◆ TASK: Among the entries below, find the line with "This screenshot has width=1804, height=1190.", then quote it and each following line up to and including the line with "Given: Collapse the Electronics tree section", and nothing else.

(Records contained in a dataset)

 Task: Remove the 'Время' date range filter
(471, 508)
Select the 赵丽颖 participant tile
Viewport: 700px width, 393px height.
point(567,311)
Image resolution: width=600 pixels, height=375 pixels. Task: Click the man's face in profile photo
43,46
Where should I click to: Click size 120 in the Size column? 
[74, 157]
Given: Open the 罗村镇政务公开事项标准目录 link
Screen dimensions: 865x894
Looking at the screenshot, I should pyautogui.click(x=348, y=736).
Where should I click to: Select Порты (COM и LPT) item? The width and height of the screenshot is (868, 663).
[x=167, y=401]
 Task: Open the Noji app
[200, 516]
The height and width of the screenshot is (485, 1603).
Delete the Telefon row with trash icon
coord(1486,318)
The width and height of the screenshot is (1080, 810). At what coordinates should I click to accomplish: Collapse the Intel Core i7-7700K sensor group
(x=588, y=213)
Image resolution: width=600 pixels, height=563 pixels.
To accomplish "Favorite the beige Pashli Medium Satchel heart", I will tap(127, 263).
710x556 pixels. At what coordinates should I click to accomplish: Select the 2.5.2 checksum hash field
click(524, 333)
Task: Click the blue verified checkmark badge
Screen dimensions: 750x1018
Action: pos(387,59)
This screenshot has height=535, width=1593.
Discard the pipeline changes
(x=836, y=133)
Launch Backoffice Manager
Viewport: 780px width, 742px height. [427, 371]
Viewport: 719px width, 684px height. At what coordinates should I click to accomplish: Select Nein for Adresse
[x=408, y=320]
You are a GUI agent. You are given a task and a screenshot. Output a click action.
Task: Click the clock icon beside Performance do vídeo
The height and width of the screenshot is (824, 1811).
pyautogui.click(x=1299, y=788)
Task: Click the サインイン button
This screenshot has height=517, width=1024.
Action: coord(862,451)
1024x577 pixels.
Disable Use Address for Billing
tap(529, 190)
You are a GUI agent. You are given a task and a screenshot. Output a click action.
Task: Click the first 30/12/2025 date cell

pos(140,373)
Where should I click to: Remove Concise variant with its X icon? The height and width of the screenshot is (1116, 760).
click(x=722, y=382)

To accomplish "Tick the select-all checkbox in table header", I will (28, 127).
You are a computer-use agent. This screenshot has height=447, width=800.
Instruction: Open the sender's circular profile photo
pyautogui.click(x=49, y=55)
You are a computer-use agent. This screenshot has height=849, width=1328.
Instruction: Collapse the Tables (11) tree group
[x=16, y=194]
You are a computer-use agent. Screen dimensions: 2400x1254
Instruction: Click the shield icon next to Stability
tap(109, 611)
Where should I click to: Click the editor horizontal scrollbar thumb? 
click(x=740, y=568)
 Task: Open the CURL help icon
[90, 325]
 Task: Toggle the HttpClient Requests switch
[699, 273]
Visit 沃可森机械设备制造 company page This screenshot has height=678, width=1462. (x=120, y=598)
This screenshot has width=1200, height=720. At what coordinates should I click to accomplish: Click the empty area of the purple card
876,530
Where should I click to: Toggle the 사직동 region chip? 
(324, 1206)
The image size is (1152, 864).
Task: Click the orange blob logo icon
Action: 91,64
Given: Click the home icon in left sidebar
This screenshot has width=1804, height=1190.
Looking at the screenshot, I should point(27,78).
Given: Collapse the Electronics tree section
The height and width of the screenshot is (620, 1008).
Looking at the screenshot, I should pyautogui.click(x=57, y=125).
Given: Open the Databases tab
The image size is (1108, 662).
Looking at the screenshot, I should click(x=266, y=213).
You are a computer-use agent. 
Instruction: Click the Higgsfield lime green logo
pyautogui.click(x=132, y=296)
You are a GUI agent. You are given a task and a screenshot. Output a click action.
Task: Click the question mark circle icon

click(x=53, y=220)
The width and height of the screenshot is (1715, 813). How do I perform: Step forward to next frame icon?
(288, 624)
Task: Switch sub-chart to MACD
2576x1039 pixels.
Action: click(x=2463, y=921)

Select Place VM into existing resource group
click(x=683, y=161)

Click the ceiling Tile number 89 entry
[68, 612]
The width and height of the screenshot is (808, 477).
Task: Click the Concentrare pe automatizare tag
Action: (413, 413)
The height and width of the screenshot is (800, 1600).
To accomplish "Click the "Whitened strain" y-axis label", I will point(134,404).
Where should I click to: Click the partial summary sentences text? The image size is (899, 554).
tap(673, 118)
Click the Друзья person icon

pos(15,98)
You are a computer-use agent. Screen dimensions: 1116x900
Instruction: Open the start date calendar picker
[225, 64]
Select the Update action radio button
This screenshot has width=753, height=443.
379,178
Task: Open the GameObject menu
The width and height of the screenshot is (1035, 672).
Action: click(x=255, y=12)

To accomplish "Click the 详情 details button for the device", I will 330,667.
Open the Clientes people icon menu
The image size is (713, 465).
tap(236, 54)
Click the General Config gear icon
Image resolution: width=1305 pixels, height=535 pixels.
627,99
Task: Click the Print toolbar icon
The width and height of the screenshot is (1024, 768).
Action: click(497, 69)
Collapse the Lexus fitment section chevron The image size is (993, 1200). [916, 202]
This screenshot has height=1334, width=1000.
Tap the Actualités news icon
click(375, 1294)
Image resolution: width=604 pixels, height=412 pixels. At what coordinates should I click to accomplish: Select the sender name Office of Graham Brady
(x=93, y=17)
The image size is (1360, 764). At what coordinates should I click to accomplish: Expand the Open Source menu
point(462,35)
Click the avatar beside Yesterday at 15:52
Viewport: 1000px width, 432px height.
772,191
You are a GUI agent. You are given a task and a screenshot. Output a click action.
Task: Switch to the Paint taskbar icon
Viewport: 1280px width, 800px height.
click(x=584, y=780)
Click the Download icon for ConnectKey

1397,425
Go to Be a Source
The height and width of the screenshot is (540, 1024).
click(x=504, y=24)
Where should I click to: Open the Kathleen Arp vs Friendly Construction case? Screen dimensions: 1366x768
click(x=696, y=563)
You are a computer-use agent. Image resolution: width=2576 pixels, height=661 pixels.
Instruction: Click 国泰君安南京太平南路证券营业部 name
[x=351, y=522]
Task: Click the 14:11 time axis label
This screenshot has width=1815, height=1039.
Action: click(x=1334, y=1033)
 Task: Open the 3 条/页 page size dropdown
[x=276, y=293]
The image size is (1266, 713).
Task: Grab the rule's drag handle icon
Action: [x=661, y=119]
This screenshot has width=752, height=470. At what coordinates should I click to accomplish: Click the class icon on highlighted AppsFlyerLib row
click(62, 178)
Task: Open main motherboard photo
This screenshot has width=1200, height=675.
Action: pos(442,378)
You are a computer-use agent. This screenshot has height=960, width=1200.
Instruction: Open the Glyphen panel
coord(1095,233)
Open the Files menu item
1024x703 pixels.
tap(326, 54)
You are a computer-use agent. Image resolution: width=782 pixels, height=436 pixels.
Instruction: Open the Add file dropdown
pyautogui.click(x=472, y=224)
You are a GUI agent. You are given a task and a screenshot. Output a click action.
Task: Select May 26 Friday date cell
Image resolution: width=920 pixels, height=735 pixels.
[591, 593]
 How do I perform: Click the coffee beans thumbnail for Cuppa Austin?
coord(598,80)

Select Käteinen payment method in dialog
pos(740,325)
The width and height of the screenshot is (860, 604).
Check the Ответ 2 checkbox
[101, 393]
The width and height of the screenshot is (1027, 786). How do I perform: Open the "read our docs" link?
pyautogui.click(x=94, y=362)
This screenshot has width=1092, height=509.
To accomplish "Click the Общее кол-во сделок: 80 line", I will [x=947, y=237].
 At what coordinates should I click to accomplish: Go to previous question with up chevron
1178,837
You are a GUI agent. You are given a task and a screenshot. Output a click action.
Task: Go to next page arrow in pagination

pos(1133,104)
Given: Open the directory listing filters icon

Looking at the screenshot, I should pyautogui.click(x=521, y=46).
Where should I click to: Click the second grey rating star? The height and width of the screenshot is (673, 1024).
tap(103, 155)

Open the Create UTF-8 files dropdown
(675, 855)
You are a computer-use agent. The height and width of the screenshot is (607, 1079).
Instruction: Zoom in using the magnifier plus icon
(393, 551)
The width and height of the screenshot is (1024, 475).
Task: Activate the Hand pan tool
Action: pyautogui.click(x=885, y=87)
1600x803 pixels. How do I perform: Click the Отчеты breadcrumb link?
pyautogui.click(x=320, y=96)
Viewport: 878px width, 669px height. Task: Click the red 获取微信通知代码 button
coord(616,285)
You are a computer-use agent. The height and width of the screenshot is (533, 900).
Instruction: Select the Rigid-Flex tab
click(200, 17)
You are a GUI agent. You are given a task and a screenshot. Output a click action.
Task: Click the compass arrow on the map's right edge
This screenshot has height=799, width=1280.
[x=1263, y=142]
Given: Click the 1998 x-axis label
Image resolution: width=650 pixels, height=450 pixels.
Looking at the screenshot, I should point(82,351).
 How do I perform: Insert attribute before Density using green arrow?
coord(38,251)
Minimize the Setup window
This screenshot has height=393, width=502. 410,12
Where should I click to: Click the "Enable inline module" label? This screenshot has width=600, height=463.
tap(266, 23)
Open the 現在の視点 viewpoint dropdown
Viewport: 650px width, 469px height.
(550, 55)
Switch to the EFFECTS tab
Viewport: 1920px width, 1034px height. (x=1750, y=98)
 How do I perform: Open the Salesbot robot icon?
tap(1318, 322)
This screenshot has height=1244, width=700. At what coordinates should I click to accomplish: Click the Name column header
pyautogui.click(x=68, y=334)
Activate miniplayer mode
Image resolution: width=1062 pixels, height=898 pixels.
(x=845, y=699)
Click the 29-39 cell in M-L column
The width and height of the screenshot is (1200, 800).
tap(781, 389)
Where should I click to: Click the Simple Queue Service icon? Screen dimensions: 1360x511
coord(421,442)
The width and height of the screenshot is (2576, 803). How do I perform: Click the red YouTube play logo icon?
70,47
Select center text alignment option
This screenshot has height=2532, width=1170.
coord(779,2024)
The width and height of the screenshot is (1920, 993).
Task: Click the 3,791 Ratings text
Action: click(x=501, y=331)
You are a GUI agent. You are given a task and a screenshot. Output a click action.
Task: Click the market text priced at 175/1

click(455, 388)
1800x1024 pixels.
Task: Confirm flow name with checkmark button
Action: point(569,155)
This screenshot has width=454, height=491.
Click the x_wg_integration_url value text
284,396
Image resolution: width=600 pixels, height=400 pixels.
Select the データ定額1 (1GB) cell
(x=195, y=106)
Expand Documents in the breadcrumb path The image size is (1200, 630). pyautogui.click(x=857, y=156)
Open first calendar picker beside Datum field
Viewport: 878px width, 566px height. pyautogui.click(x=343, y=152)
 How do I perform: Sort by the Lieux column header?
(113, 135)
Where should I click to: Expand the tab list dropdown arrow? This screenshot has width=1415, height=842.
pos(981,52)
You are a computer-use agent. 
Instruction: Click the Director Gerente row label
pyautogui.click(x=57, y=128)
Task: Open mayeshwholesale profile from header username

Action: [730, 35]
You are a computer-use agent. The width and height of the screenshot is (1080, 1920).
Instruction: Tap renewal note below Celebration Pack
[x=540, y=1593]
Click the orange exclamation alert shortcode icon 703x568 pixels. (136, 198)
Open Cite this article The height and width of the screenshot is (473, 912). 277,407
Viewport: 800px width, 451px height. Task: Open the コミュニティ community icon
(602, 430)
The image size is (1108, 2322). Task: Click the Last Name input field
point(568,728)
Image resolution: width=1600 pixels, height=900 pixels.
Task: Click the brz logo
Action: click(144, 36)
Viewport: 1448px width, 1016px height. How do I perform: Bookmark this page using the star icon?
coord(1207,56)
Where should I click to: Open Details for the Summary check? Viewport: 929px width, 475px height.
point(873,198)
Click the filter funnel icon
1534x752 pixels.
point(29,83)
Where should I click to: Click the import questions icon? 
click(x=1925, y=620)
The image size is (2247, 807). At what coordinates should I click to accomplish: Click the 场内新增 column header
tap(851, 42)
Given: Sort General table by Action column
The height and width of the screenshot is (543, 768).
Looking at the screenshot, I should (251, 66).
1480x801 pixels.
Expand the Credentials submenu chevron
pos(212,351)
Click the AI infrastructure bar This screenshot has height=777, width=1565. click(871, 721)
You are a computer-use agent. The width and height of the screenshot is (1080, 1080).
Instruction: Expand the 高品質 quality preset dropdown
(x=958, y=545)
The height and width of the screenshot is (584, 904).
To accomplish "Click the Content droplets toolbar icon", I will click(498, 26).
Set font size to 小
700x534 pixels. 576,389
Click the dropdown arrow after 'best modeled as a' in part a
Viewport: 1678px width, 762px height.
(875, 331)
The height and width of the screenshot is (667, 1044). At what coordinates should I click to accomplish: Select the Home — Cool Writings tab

◆ YOUR SOLUTION:
This screenshot has width=1804, height=1190.
Looking at the screenshot, I should point(27,78).
Given: Collapse the Electronics tree section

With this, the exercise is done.